Stored records:
::::::
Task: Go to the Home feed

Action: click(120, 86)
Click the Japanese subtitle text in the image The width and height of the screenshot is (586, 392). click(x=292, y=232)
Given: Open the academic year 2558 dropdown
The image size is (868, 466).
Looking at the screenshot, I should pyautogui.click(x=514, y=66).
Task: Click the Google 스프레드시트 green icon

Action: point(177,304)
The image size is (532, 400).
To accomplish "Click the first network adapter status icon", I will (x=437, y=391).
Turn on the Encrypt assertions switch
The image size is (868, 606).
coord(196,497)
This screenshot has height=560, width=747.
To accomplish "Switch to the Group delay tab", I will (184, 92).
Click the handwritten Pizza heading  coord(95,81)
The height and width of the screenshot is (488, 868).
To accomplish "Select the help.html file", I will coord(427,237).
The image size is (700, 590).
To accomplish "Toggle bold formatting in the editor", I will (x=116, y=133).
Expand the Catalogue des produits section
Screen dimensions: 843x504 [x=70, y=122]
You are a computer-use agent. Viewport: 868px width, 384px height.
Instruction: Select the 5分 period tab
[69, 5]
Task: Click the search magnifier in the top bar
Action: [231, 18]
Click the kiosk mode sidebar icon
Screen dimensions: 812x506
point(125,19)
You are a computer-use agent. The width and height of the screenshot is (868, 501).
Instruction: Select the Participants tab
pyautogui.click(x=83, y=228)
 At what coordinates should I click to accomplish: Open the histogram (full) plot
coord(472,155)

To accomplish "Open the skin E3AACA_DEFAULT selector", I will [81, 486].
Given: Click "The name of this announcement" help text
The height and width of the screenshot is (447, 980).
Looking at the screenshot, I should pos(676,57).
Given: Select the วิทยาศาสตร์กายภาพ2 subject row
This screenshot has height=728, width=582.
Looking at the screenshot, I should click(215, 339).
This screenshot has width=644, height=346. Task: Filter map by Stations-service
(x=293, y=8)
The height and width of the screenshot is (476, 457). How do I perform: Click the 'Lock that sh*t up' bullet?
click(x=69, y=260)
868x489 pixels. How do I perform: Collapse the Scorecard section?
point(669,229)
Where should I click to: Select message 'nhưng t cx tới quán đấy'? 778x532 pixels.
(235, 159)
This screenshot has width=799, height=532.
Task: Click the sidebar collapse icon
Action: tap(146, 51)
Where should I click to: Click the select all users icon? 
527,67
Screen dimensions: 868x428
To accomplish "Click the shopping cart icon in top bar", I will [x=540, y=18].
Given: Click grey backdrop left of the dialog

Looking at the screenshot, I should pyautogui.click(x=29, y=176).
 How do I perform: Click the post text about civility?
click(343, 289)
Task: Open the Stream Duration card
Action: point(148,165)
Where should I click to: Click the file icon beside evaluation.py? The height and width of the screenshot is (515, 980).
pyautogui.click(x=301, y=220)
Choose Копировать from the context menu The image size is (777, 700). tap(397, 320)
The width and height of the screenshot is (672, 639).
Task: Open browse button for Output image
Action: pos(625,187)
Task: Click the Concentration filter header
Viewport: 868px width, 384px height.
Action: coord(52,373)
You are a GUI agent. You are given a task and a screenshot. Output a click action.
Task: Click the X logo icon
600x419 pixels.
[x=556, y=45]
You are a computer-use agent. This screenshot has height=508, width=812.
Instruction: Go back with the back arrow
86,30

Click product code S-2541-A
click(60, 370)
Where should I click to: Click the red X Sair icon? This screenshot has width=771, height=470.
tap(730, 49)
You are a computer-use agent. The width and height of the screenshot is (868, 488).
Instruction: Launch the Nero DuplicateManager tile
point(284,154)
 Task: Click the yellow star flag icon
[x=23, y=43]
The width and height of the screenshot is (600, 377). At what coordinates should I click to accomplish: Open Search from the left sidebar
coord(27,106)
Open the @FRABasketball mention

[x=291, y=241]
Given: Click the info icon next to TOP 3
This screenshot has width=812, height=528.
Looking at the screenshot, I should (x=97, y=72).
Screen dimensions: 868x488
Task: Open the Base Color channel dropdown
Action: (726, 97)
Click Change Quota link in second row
::::::
Copy every line of the entries above that contains the string "Where". Letter case counts.

Solution:
Where should I click to: Select message 'nhưng t cx tới quán đấy'? 778x532 pixels.
Where should I click to: Click the select all users icon? 
Where should I click to: Click the file icon beside evaluation.py? The height and width of the screenshot is (515, 980).
Where should I click to: Click the red X Sair icon? This screenshot has width=771, height=470.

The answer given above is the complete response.